In 2024, there were 330 school shooting incidents recorded in K-12 schools in the United States. This represents not merely a statistical tragedy but the culmination of violent tendencies woven into the very fabric of American identity from its inception.

Theologian Stanley Hauerwas, in War and the American Difference, makes the provocative claim that “war (let’s call it violence) defines American political identity.” He writes, “America depends on war (violence) for its identity.”

This dependence on violence as a foundational element extends far beyond military conflicts to permeate domestic society. It shows up in the normalization of firearms and the glorification of armed conflict. Most tragically, it appears in the regularity with which American children endure gun violence in their schools and political figures confront violence anywhere they are accessible.

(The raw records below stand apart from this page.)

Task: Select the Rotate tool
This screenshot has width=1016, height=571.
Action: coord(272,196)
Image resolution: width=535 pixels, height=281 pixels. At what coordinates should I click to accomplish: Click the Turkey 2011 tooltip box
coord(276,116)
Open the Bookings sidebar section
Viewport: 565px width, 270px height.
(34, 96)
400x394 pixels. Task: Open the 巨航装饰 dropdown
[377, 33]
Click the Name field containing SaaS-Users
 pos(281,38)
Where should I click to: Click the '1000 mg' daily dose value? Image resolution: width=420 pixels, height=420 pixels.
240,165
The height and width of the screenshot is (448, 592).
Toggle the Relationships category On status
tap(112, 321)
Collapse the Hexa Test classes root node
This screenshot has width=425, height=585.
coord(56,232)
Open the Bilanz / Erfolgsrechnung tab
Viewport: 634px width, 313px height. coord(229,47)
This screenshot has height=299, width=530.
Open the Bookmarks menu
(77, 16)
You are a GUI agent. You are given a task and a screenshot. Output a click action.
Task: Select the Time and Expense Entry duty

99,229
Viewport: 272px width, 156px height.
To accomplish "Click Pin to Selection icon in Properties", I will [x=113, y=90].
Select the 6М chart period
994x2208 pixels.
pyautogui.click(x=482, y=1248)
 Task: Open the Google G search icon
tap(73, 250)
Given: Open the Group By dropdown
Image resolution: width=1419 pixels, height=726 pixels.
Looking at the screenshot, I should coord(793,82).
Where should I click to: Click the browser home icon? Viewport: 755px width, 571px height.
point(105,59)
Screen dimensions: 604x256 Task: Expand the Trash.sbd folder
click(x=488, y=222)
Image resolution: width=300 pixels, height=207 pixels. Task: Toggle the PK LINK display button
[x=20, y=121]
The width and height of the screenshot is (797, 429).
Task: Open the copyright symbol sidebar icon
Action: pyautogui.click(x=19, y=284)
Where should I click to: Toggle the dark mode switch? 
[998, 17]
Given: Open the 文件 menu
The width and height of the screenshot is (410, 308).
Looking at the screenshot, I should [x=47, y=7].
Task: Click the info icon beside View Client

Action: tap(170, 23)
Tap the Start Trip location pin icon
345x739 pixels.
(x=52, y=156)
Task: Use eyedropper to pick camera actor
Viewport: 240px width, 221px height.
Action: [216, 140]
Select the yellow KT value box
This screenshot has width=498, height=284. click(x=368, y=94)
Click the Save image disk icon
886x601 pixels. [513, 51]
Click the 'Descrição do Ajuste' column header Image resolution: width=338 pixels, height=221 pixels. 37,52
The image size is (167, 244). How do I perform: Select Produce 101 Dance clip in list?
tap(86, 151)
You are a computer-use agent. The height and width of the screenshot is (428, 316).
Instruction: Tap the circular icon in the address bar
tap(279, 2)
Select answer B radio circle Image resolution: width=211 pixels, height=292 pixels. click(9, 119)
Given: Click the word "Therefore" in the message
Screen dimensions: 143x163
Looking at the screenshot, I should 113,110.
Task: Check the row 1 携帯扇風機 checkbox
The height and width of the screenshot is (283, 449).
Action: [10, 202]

The roots of this violence can be traced back to the nation’s founding.

America’s birth was predicated upon three foundational violences: the systematic displacement and genocide of Native American populations, the revolutionary war that severed colonial ties through armed rebellion, and the institutionalization of slavery that reduced human beings to property through the threat and reality of brutal force.

Each of these founding violences established patterns of problem-solving through force that continue to echo through American culture today.

Native Americans

The displacement of Native Americans represented perhaps the most comprehensive violence in American history. The doctrine of Manifest Destiny provided moral cover for what amounted to continental ethnic cleansing, establishing the precedent that American expansion and prosperity could legitimately come at the expense of others’ lives and livelihoods.

This violence was not incidental to American development but essential to it. It created a national mythology that celebrated the conquest of the “frontier” while systematically erasing the humanity of those who stood in the way.

The Heritage of Revolution

The American Revolution (for which my dog, Revolution, is named), while celebrated as a noble fight for freedom, nonetheless established violence as the ultimate arbiter of political disputes. The revolutionaries’ resort to arms against the British crown created a cultural template that viewed armed resistance as both legitimate and heroic when directed against perceived tyranny.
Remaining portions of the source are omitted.